Suite à un appel à projets lancé courant mars 2025 pour répondre à la persistance des catastrophes naturelles. Les communes du Cameroun avaient présenté des projets à visée multiple. Parmi elles, l’on notait l’amélioration des systèmes de drainage, le renforcement des infrastructures de base tels les routes, les ponts… contre les inondations, le développement des systèmes d’alerte précoce et le reboisement des zones fragilisées.
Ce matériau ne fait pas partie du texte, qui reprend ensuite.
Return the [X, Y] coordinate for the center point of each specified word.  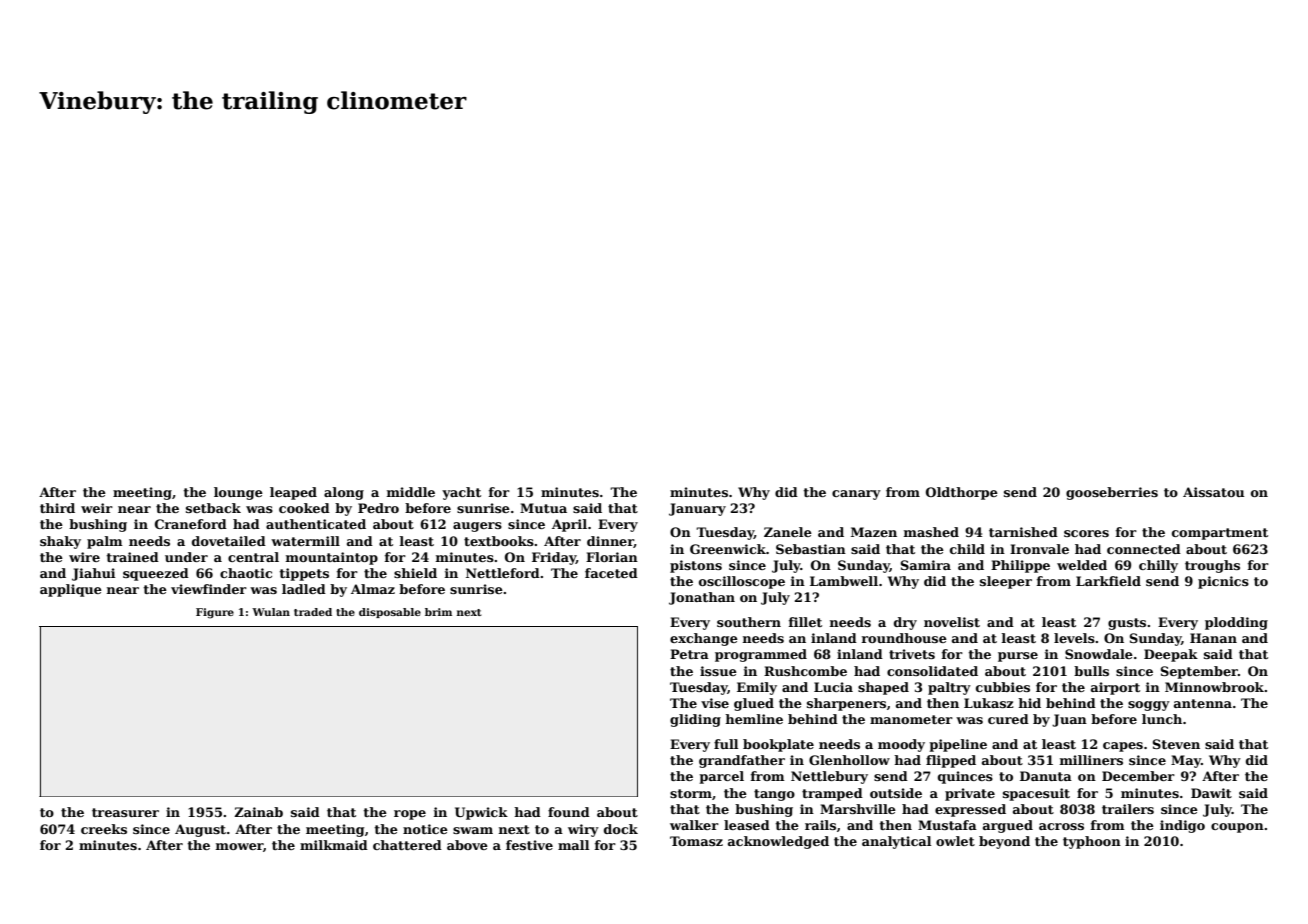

Avec la validation de cette première vague de financement, les projets des CTDs vont apporter une touche particulière à la lutte contre le dérèglement climatique. Ceci via la séquestration du carbone et à la protection des zones humides.
Si le communiqué du Comité des concours financiers du Feicom précise que, « Les projets sélectionnés s’articulent autour des principales problématiques du Guichet Climat : atténuation et adaptation aux changements climatiques, lutte contre les inondations, restauration des écosystèmes et promotion de la biodiversité ». Un rapport des Nations unies fait figurer le Cameroun parmi les pays africains les plus exposés aux effets du changement climatique.
Dans le cadre de ses concours financiers dédiés au guichet climat, le Feicom a pris la résolution de couvrir jusqu’à 75 % des coûts des projets climatiques proposés par les CTDs bénéficiaires, les 25 % restants devront être mobilisés par elles-mêmes. Consacré par les résolutions du Conseil d’administration extraordinaire du Feicom tenu le 1er novembre 2024, dédié aux défis climatiques. Le Guichet Climat du Feicom est adossé à des termes spécifiques. Sur la foi de l’appel à projets publié en mars 2025, les CTD pouvaient solliciter jusqu’à 300 millions FCFA de financement pour les communes et 500 millions FCFA pour les régions, avec une bonification de 30 % pour les projets intercommunaux.
Pour rappel, le contexte climatique au Cameroun présente des données nécessitant de renforcer la résilience locale. Selon le ministère camerounais de l’environnement, sur les cinq dernières années, l’on a enregistré près de 50 décès et plus de 200 000 personnes sinistrées. Inondations et glissements de terrain étant les principales causes.